In 2005, he joined the Veeraswamy restaurant at London. He then joined as sous-chef at Purple Poppadom in Cardiff and later as head chef at Cinnamon Culture in London and again as sous-chef at Gymkhana and later as head chef at Darbaar Restaurant and later at Hoppers. He became the corporate chef and Culinary Director at The Raviz Hotel, Kollam. He has been a guest lecturer and guest chef at University of the Bahamas in its Culinary and Hospitality Management Institute.

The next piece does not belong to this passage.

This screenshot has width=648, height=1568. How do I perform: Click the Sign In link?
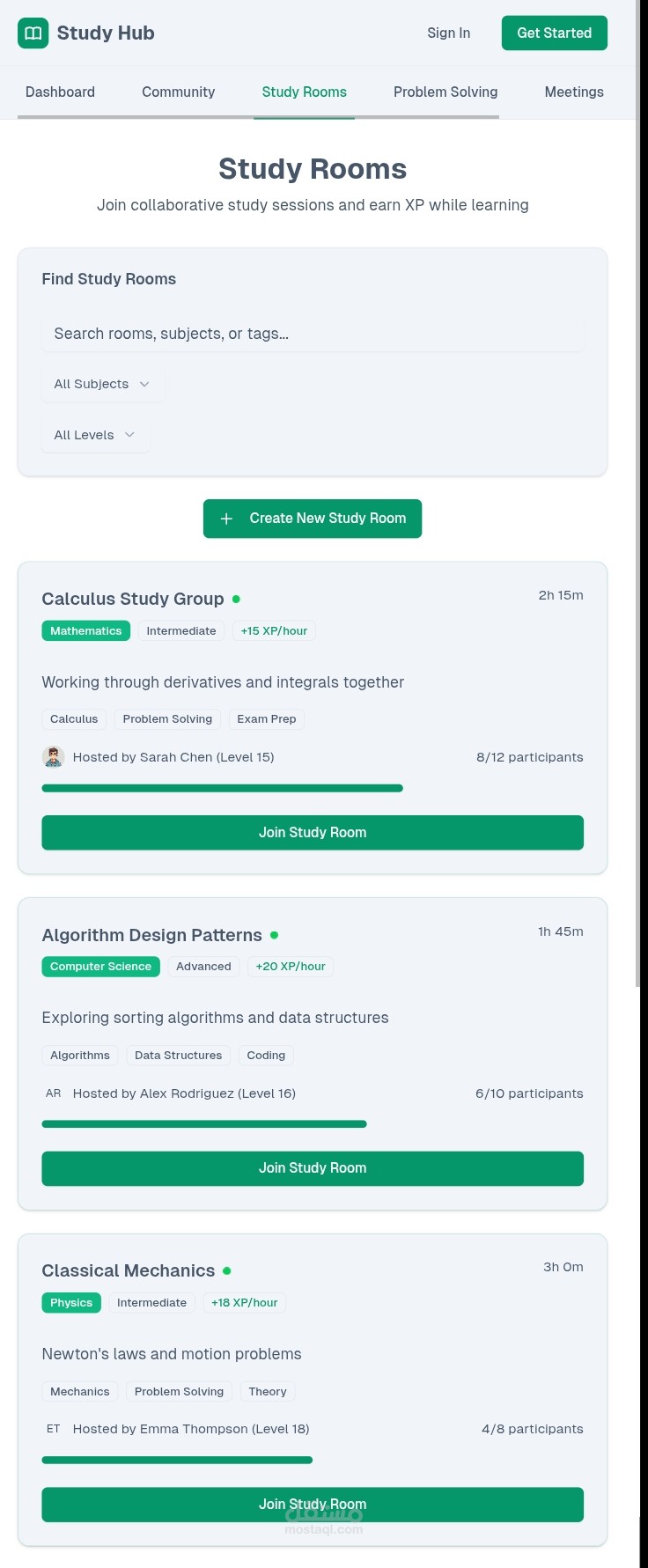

In 2021, he started his own restaurant branded Restaurant Chef Pillai in Bangalore and another one in 2022 at hotel Le Meridien, Kochi.

==In the media==
In 2017, he contested in the British reality TV show MasterChef: The Professionals (series 10) on BBC Two. He prepared a soufflé in the first round and a traditional Kerala fish curry and a twist of mashed potato and pachadi in the second round. In 2021, he made a guest appearance in the Malayalam TV serial Mounaragam in the role of a cookery show judge. In 2022, he contested in the game show Flowers Oru Kodi hosted by Sreekandan Nair on Flowers. That year, he also joined the cooking game show Kutti Kalavara Seniors on Flowers as a judge. He also made his film debut in 2022 with a guest appearance as himself in the Malayalam film Cheena Trophy. He had a role in the film Neru directed by Jeethu Joseph in 2023.

==Personal life==
In mid-2005, he was living in London and received British citizenship. He is married to Remya Suresh and they have two children. He moved to India with his family in 2020.